- Goal of the exercise
Scan the listing for the word "Task", and copy out each line where it is found.

- Recorded data

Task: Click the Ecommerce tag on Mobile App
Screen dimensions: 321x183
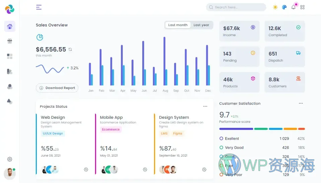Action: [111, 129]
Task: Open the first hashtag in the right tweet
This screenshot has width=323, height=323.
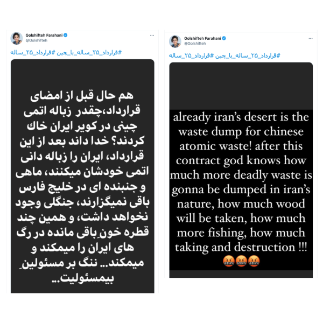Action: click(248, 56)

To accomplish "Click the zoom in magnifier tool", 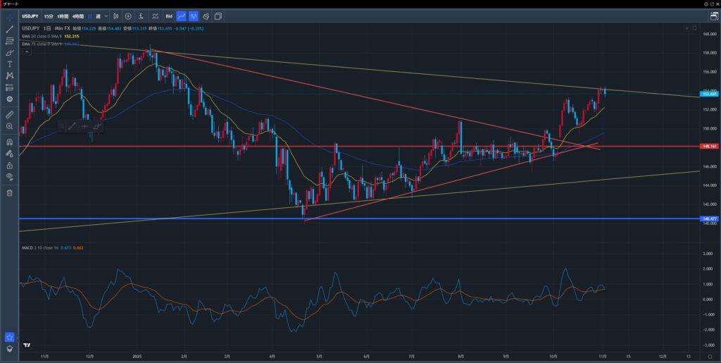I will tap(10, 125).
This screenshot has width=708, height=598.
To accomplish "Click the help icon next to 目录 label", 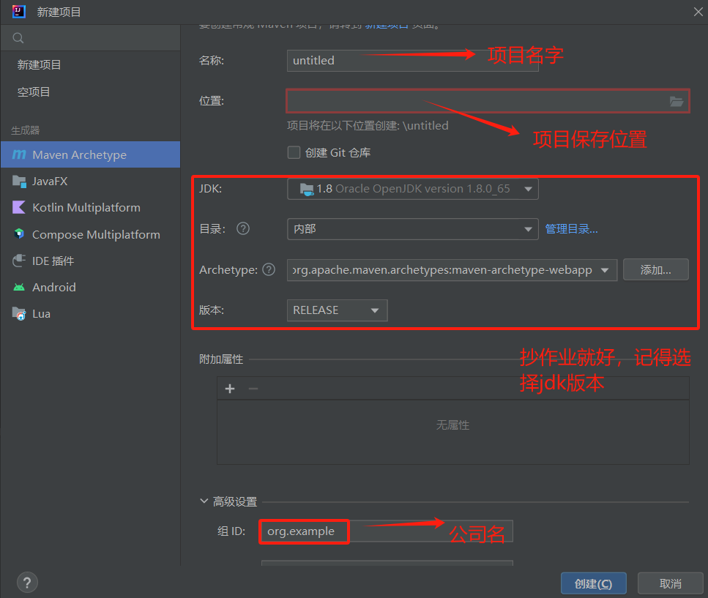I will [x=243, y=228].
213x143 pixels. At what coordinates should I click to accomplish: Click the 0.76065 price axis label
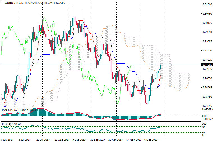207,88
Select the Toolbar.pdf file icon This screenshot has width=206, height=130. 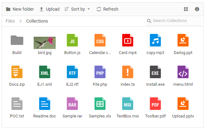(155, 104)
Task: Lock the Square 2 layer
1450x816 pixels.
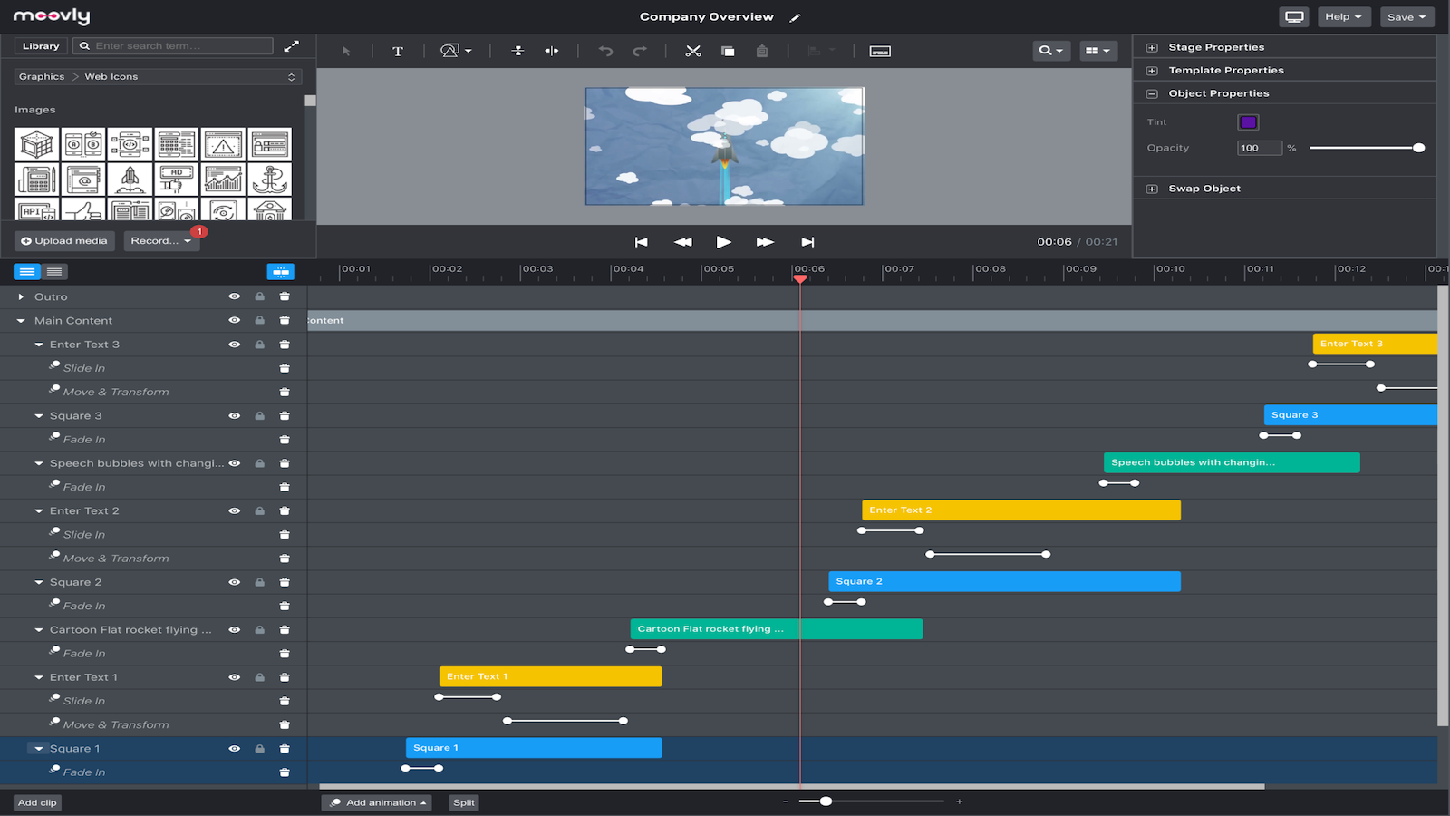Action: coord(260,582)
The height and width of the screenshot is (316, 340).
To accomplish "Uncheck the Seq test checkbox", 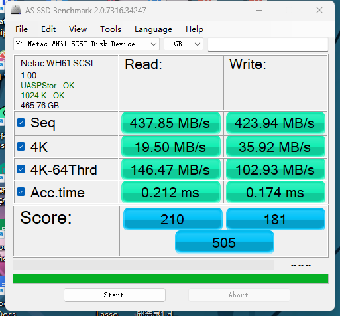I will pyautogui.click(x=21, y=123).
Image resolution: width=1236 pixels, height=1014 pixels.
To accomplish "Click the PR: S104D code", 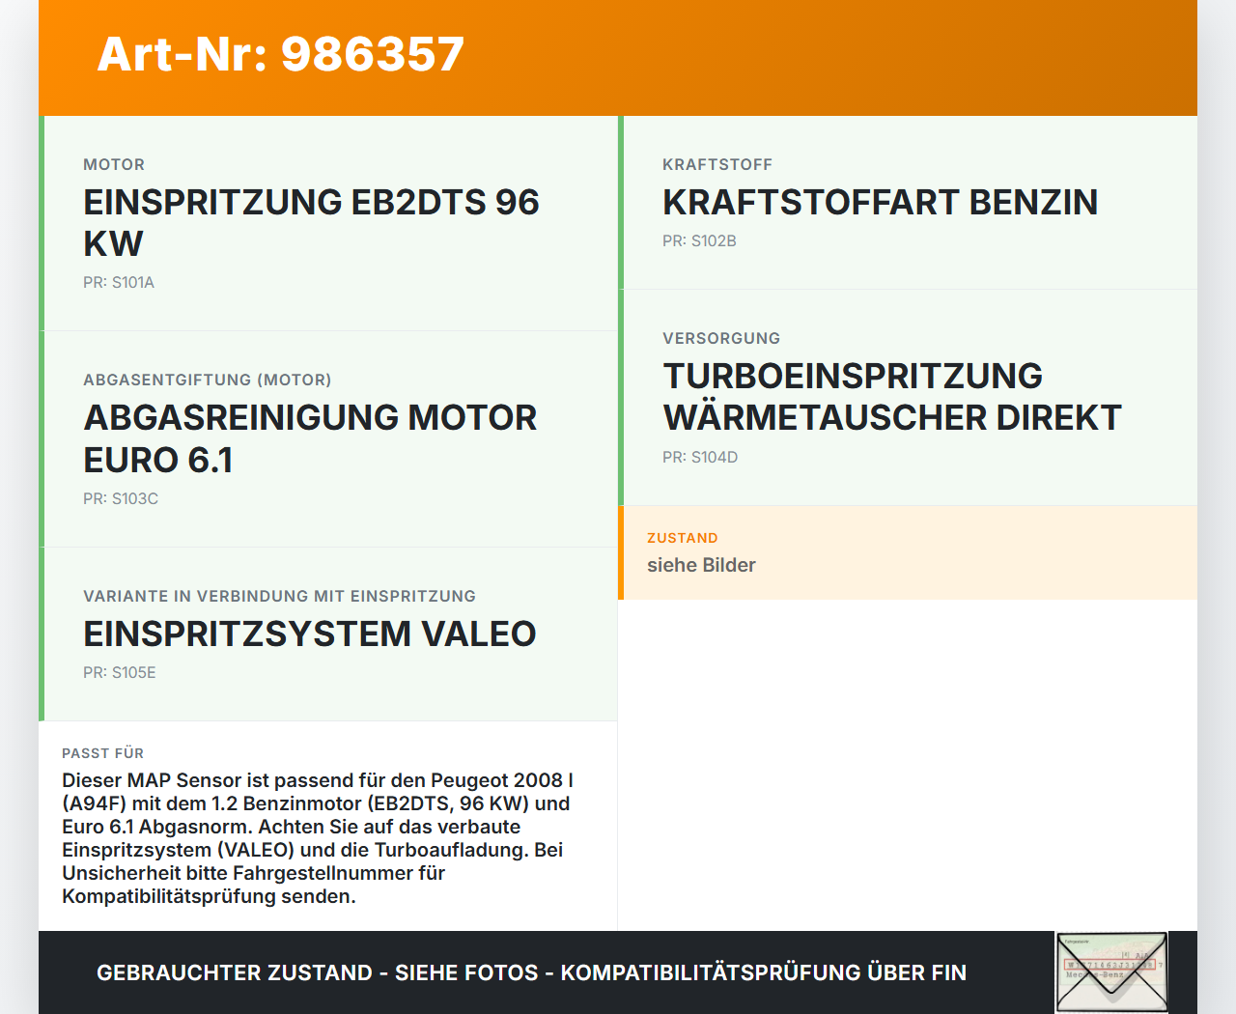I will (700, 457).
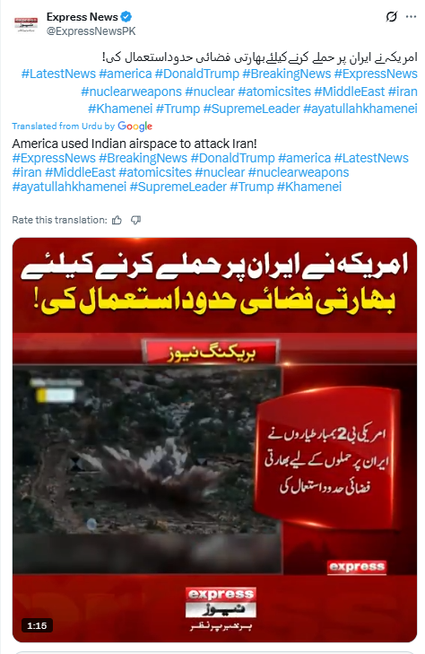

- Output below
Task: Click the Ecommerce tag on Mobile App
Task: Open the first hashtag in the right tweet
Task: Lock the Square 2 layer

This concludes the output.